**Work instructions**
Copy out every one of the following records word for word, with nothing changed or left out.
** Start of Supplied entries **
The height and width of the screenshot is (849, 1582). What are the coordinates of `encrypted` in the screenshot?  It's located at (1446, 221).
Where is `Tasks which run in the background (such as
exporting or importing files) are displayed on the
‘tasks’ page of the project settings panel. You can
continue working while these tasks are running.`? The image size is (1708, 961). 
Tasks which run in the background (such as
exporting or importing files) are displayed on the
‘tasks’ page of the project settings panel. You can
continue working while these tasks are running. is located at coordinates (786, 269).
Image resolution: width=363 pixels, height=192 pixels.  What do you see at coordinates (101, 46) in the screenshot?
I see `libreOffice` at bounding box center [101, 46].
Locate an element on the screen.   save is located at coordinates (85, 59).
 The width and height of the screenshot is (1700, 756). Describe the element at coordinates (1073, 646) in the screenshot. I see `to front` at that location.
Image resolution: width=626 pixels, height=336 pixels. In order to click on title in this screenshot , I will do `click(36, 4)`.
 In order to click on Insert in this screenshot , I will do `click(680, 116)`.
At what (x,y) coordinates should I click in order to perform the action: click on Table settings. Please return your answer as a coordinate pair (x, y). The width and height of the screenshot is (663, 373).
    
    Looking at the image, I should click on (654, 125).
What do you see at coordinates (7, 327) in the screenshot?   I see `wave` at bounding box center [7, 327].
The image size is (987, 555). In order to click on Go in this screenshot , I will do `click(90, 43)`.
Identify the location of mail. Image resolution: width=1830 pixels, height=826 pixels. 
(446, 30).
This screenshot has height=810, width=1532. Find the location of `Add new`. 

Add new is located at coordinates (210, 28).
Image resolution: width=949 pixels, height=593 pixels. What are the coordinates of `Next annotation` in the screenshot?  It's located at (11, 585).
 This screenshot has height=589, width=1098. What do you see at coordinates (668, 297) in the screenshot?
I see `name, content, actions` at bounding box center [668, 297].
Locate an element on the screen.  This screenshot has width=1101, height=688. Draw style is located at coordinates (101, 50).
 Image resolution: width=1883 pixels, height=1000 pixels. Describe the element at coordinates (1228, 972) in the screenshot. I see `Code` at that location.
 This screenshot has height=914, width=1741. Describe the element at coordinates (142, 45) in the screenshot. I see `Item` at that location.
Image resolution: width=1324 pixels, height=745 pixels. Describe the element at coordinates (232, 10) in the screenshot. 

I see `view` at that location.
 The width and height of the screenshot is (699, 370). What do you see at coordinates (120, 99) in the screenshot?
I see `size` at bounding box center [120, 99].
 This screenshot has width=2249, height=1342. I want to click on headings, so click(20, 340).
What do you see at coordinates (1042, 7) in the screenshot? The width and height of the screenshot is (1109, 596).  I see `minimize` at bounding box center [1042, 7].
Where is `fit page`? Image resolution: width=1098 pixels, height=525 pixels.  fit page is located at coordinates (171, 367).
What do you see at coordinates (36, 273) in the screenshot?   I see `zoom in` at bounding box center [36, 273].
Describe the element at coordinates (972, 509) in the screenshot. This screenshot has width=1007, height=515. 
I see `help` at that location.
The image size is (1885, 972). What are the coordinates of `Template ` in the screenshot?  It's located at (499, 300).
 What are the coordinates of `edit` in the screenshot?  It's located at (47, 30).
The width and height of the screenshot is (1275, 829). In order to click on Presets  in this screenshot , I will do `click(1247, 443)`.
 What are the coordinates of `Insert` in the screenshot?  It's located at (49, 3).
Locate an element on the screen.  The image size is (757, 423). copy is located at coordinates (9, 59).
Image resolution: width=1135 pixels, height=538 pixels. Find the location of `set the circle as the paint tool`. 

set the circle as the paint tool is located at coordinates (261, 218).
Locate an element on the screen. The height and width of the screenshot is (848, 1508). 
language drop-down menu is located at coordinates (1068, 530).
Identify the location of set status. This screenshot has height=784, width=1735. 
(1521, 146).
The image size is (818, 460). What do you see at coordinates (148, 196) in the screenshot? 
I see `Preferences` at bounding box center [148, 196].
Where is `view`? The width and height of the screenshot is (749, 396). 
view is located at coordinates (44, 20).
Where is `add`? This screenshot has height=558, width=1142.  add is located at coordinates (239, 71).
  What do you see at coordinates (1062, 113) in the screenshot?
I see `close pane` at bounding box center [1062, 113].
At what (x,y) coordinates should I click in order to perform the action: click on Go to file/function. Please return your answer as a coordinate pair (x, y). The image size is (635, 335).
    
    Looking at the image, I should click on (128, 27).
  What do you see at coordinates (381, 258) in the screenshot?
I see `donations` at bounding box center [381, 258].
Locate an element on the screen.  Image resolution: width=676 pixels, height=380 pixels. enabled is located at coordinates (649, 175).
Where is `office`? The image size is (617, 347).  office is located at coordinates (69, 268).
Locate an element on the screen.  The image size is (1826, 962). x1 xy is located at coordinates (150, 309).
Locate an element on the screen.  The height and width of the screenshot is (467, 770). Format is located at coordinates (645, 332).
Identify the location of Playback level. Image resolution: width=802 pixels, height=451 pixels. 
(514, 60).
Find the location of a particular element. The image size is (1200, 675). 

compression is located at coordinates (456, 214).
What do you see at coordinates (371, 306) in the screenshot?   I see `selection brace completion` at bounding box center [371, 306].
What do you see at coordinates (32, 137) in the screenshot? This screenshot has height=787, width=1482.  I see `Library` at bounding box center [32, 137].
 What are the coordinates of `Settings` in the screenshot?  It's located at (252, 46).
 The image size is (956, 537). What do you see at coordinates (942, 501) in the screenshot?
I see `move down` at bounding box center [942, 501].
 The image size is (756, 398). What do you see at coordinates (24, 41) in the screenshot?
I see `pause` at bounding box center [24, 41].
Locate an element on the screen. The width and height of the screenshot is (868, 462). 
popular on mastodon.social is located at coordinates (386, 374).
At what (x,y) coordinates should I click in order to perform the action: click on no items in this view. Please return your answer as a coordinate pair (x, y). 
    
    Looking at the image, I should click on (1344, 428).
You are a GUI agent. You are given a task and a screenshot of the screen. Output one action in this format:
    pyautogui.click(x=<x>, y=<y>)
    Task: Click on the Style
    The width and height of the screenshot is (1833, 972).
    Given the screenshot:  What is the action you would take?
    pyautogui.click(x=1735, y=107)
** End of Supplied entries **
**Solution below**
The height and width of the screenshot is (849, 1582). What are the coordinates of `encrypted` in the screenshot?  It's located at (1446, 221).
Where is `Tasks which run in the background (such as
exporting or importing files) are displayed on the
‘tasks’ page of the project settings panel. You can
continue working while these tasks are running.`? The image size is (1708, 961). 
Tasks which run in the background (such as
exporting or importing files) are displayed on the
‘tasks’ page of the project settings panel. You can
continue working while these tasks are running. is located at coordinates (786, 269).
Image resolution: width=363 pixels, height=192 pixels.  What do you see at coordinates (101, 46) in the screenshot?
I see `libreOffice` at bounding box center [101, 46].
Locate an element on the screen.   save is located at coordinates (85, 59).
 The width and height of the screenshot is (1700, 756). Describe the element at coordinates (1073, 646) in the screenshot. I see `to front` at that location.
Image resolution: width=626 pixels, height=336 pixels. In order to click on title in this screenshot , I will do `click(36, 4)`.
 In order to click on Insert in this screenshot , I will do `click(680, 116)`.
At what (x,y) coordinates should I click in order to perform the action: click on Table settings. Please return your answer as a coordinate pair (x, y). The width and height of the screenshot is (663, 373).
    
    Looking at the image, I should click on (654, 125).
What do you see at coordinates (7, 327) in the screenshot?   I see `wave` at bounding box center [7, 327].
The image size is (987, 555). In order to click on Go in this screenshot , I will do `click(90, 43)`.
Identify the location of mail. Image resolution: width=1830 pixels, height=826 pixels. 
(446, 30).
This screenshot has height=810, width=1532. Find the location of `Add new`. 

Add new is located at coordinates (210, 28).
Image resolution: width=949 pixels, height=593 pixels. What are the coordinates of `Next annotation` in the screenshot?  It's located at (11, 585).
 This screenshot has height=589, width=1098. What do you see at coordinates (668, 297) in the screenshot?
I see `name, content, actions` at bounding box center [668, 297].
Locate an element on the screen.  This screenshot has width=1101, height=688. Draw style is located at coordinates (101, 50).
 Image resolution: width=1883 pixels, height=1000 pixels. Describe the element at coordinates (1228, 972) in the screenshot. I see `Code` at that location.
 This screenshot has height=914, width=1741. Describe the element at coordinates (142, 45) in the screenshot. I see `Item` at that location.
Image resolution: width=1324 pixels, height=745 pixels. Describe the element at coordinates (232, 10) in the screenshot. 

I see `view` at that location.
 The width and height of the screenshot is (699, 370). What do you see at coordinates (120, 99) in the screenshot?
I see `size` at bounding box center [120, 99].
 This screenshot has width=2249, height=1342. I want to click on headings, so click(20, 340).
What do you see at coordinates (1042, 7) in the screenshot? The width and height of the screenshot is (1109, 596).  I see `minimize` at bounding box center [1042, 7].
Where is `fit page`? Image resolution: width=1098 pixels, height=525 pixels.  fit page is located at coordinates (171, 367).
What do you see at coordinates (36, 273) in the screenshot?   I see `zoom in` at bounding box center [36, 273].
Describe the element at coordinates (972, 509) in the screenshot. This screenshot has width=1007, height=515. 
I see `help` at that location.
The image size is (1885, 972). What are the coordinates of `Template ` in the screenshot?  It's located at (499, 300).
 What are the coordinates of `edit` in the screenshot?  It's located at (47, 30).
The width and height of the screenshot is (1275, 829). In order to click on Presets  in this screenshot , I will do `click(1247, 443)`.
 What are the coordinates of `Insert` in the screenshot?  It's located at (49, 3).
Locate an element on the screen.  The image size is (757, 423). copy is located at coordinates (9, 59).
Image resolution: width=1135 pixels, height=538 pixels. Find the location of `set the circle as the paint tool`. 

set the circle as the paint tool is located at coordinates (261, 218).
Locate an element on the screen. The height and width of the screenshot is (848, 1508). 
language drop-down menu is located at coordinates (1068, 530).
Identify the location of set status. This screenshot has height=784, width=1735. 
(1521, 146).
The image size is (818, 460). What do you see at coordinates (148, 196) in the screenshot? 
I see `Preferences` at bounding box center [148, 196].
Where is `view`? The width and height of the screenshot is (749, 396). 
view is located at coordinates (44, 20).
Where is `add`? This screenshot has height=558, width=1142.  add is located at coordinates (239, 71).
  What do you see at coordinates (1062, 113) in the screenshot?
I see `close pane` at bounding box center [1062, 113].
At what (x,y) coordinates should I click in order to perform the action: click on Go to file/function. Please return your answer as a coordinate pair (x, y). The image size is (635, 335).
    
    Looking at the image, I should click on (128, 27).
  What do you see at coordinates (381, 258) in the screenshot?
I see `donations` at bounding box center [381, 258].
Locate an element on the screen.  Image resolution: width=676 pixels, height=380 pixels. enabled is located at coordinates (649, 175).
Where is `office`? The image size is (617, 347).  office is located at coordinates (69, 268).
Locate an element on the screen.  The image size is (1826, 962). x1 xy is located at coordinates (150, 309).
Locate an element on the screen.  The height and width of the screenshot is (467, 770). Format is located at coordinates (645, 332).
Identify the location of Playback level. Image resolution: width=802 pixels, height=451 pixels. 
(514, 60).
Find the location of a particular element. The image size is (1200, 675). 

compression is located at coordinates (456, 214).
What do you see at coordinates (371, 306) in the screenshot?   I see `selection brace completion` at bounding box center [371, 306].
What do you see at coordinates (32, 137) in the screenshot? This screenshot has height=787, width=1482.  I see `Library` at bounding box center [32, 137].
 What are the coordinates of `Settings` in the screenshot?  It's located at (252, 46).
 The image size is (956, 537). What do you see at coordinates (942, 501) in the screenshot?
I see `move down` at bounding box center [942, 501].
 The image size is (756, 398). What do you see at coordinates (24, 41) in the screenshot?
I see `pause` at bounding box center [24, 41].
Locate an element on the screen. The width and height of the screenshot is (868, 462). 
popular on mastodon.social is located at coordinates (386, 374).
At what (x,y) coordinates should I click in order to perform the action: click on no items in this view. Please return your answer as a coordinate pair (x, y). 
    
    Looking at the image, I should click on (1344, 428).
You are a GUI agent. You are given a task and a screenshot of the screen. Output one action in this format:
    pyautogui.click(x=<x>, y=<y>)
    Task: Click on the Style
    The width and height of the screenshot is (1833, 972).
    Given the screenshot:  What is the action you would take?
    pyautogui.click(x=1735, y=107)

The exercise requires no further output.